The increasing global challenge of food waste management, coupled with the growing demand for renewable energy, has spurred research into converting food waste into biofuels. The Woldia University student cafeteria generates approximately 18.25 kilograms of leftover food waste per person each year. This study aimed to produce bioethanol from hydrothermally pretreated mixed food waste by optimizing the fermentation process to maximize yield. The production process involved sample collection, preparation, hydrolysis, fermentation, and separation. Specifically, 60 g of food waste underwent hydrothermal hydrolysis at 121 ℃ for 1 hour. The Central Composite Design tool was utilized to design the fermentation process parameters, specifically targeting temperature (30–45 ° C), fermentation time (1–7 days), and agitation speed (150–200 rpm). The results show that the proximate analysis of food waste revealed moisture content of 11. 6%, volatile matter of 31. 3%, ash content of 11%, fat content of 2.05%, protein content of 2.1%, and carbohydrates of 43. 42%. According to Central Composite Design analysis, the three independent factors have a significant effect on yield, and the fermentation time and its interaction with agitation speed positively influence yield, while other factors have a negative relationship.

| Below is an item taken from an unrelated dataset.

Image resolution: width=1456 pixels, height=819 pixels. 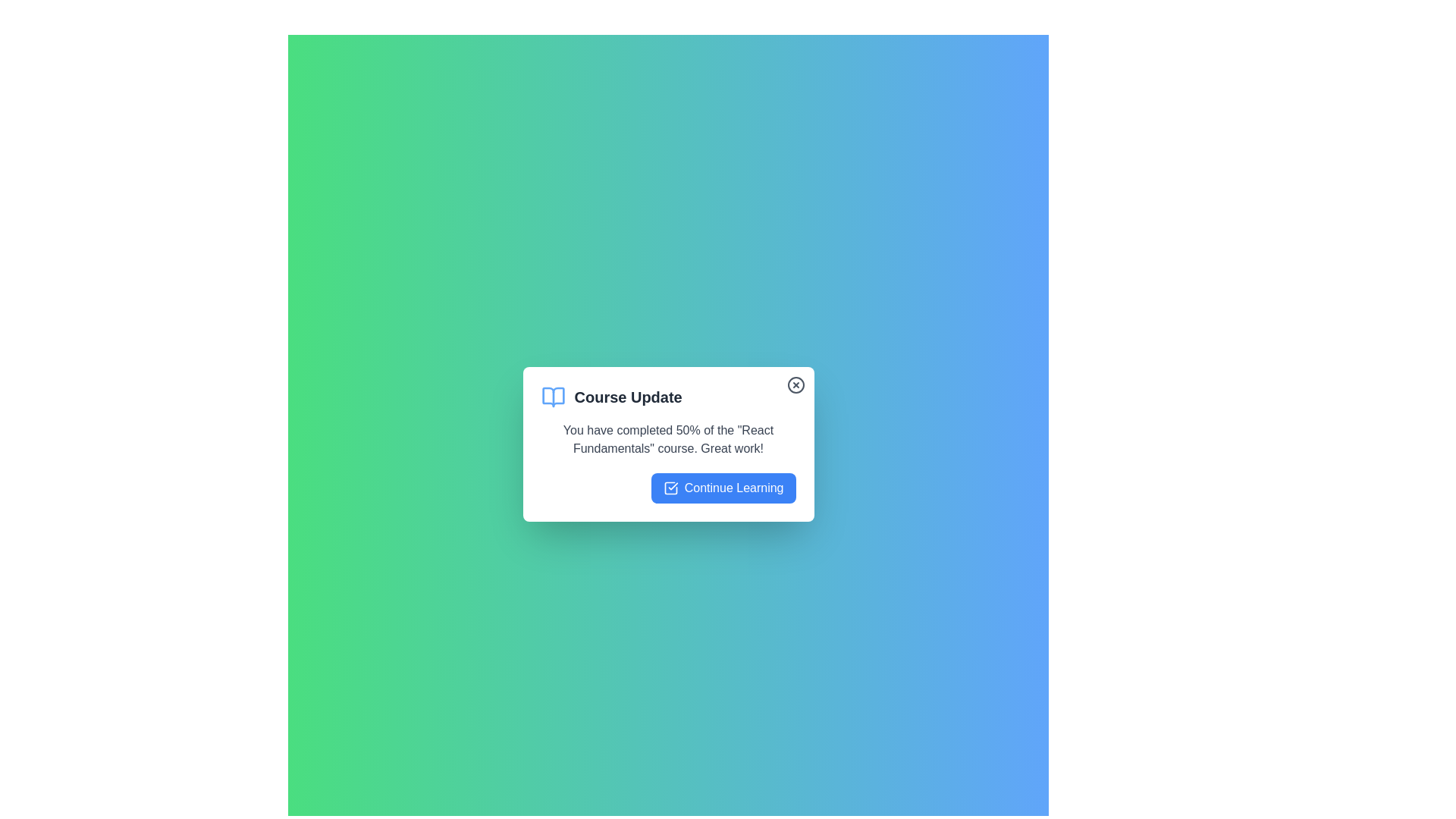 What do you see at coordinates (552, 397) in the screenshot?
I see `the blue icon resembling an open book, located to the far left of the 'Course Update' section` at bounding box center [552, 397].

The optimum ethanol yield of 23.83% was achieved under fermentation conditions of 37. 5 ℃, 4 days, and 175 rpm. The bioethanol produced exhibited promising physicochemical properties, including a density of 0.79 g/cm³, viscosity of 1.23 cP, boiling point of 79.3 °C, acid number of 0.561 mg KOH/g, pH of 5.97, flash point of 13.35 °C, heating value of 27.2 MJ/kg, and an alcohol content of 76%. Generally, this study highlights that bioethanol production from mixed food waste serves as a promising renewable energy source. It also provides insights into the suitability of mixed food waste as a feedstock, the efficiency of hydrothermal hydrolysis for biomass breakdown, and the optimal conditions required for effective microbial fermentation.